7.12. & 18.1. Workshop: From Raw Data to Analyzable Data
The workshop is organized in two parts on 7.12.2022 and 18.1.2023.

This workshop focuses on strategies of handling raw questionnaire data, multimodal data, and longitudinal data. Challenges in handling and combining data with different measurement intensity or different structure are common. This workshop provides tools and strategies for modifying datasets together for easier upkeep, sharing and analyzing. Data processing is not just about tools - hence, workshop participants will be guided through data collection and processing pipeline from a wider perspective. Methods are meant to be more universal rather than program specific. In the workshops R programming language is used, with examples in SPSS and Excel included as well. These are practical workshops where we focus on actual processing with your own data. Example data is provided for rehearsing introduced methods.

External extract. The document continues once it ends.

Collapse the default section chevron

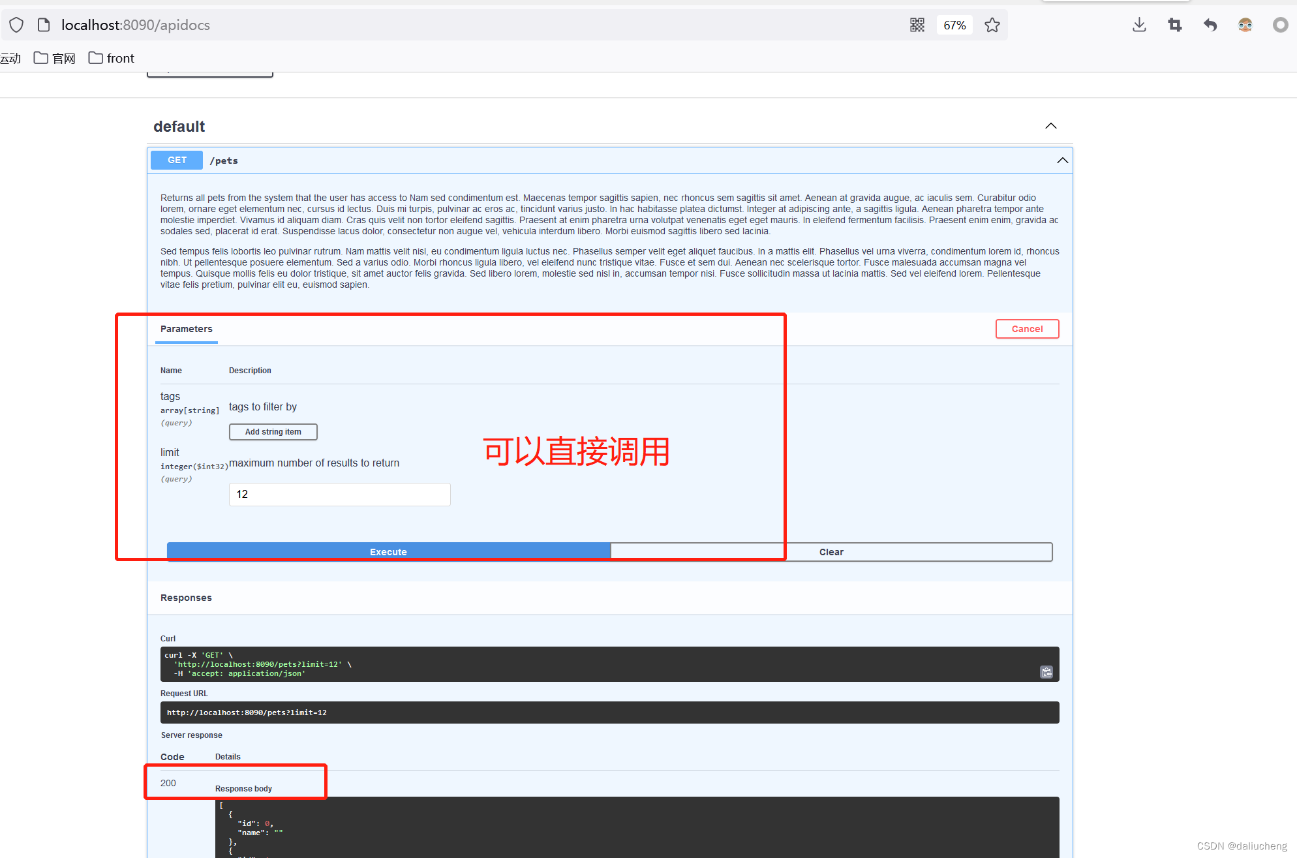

The workshop instructors are Visajaani Salonen and Pentti Henttonen from HSSH and it is targeted for research assistants and those dealing with research data including doctoral researchers and master's students.

Workshop is organized in 2 parts. Please note that both parts can accommodate 20 participants, so participation is limited. Sign up for part 1 here and part 2 here. The workshop is organized in person at the City Center Campus.

Workshop 1: 2 x 60 min (small breaks between) + 60 min free hands-on working

7th of December 2022 time 12.00 – 16.00

Use this form to sign up for the first part of the workshop.


1. Basic beginning procedures (15 + 45 min)

· Creating identifiers

· Missing data handling

· Converting data into different format

· Variable naming and labels

· Data intensity


2. Messy to Zen (15 + 45 min)

· cleaning data; what is OK to clean out

· Variables having multiple answers -> expand for analysis

· Long format versus wide format of data


Workshop 2: 2 x 60 min (small breaks between) + 60 min free hands-on working

18th of January 2023 time 12.00 – 16.00

Use this form to sign up for the second part of the workshop.


1. Multiple datasets (15 + 45 min)

· linking data from different sources

· connecting datasets with lacking identifiers

· Dataset identifiers

· Aggregation


2. Multi-modal data (example of problem solving needs) (15 + 45 min)

· e.g. examples of EDA, HRV, actigraph, response time and log-files

· Aggregation problem

· Synchronization

· Noise reduction, quality estimation